TASK STATEMENT - Among the records below, how many lines contain "agent"? State the number and nothing more.

RECORDED INFORMATION -
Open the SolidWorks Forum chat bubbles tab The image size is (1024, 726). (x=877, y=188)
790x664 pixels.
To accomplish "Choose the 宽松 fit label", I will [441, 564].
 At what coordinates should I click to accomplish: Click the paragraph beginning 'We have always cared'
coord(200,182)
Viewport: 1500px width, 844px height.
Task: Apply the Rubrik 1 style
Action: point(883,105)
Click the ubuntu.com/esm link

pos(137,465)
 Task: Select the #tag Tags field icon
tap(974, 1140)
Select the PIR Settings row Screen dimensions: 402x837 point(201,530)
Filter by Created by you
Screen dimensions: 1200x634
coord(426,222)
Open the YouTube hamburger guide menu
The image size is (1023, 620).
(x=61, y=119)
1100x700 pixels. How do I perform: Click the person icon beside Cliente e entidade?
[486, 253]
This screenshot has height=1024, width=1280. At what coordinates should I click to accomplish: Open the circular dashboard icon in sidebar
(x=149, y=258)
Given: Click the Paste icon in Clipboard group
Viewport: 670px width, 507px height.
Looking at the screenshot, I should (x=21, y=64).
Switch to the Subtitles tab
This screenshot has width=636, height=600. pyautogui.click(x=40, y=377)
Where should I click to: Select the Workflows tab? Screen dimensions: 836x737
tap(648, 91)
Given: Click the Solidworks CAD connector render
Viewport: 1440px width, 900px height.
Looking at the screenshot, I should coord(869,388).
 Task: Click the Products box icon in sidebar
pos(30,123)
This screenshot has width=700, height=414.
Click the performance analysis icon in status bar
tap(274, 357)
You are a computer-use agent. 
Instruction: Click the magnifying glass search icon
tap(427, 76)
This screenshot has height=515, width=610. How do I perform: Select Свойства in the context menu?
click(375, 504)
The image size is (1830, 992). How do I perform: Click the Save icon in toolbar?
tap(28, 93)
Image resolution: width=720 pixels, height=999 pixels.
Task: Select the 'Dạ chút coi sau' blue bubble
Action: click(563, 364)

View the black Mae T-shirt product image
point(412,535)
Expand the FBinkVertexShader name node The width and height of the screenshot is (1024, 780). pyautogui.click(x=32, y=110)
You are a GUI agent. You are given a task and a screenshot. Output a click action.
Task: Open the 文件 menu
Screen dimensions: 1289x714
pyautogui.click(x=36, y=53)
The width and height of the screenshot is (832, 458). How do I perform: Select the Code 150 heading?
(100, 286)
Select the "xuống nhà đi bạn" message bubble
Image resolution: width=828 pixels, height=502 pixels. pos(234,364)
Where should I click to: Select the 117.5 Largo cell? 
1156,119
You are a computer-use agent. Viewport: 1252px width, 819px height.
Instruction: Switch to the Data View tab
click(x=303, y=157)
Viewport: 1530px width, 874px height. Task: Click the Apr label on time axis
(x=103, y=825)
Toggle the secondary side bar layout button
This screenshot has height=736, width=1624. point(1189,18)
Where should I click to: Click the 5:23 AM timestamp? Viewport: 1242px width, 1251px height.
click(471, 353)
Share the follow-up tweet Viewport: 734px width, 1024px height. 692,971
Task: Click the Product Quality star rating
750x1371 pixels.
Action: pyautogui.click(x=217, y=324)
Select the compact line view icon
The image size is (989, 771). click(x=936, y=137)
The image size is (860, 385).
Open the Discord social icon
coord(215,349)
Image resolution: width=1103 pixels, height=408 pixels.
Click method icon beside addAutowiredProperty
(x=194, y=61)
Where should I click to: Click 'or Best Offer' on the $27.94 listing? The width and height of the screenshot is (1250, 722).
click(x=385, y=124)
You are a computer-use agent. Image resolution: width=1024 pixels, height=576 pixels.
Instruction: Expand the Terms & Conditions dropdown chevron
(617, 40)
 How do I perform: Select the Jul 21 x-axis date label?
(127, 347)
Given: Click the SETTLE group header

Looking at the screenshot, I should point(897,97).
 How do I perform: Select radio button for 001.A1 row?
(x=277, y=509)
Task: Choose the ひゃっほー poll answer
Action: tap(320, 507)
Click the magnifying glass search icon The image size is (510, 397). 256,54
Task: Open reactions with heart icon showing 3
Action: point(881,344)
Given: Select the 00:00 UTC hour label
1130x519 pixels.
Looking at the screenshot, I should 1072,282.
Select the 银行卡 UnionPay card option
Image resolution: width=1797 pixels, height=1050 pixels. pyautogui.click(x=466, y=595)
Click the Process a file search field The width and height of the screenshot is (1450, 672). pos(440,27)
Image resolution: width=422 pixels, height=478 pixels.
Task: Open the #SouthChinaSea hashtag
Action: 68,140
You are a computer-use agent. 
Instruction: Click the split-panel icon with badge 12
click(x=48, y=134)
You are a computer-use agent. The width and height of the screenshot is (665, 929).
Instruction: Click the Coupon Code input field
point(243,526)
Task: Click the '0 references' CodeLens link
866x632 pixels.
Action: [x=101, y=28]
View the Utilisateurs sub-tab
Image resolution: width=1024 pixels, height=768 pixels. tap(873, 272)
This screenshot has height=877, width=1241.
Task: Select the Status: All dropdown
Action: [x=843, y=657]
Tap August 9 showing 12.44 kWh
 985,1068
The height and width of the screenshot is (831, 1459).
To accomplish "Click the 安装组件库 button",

RESULT OF THE TASK - 6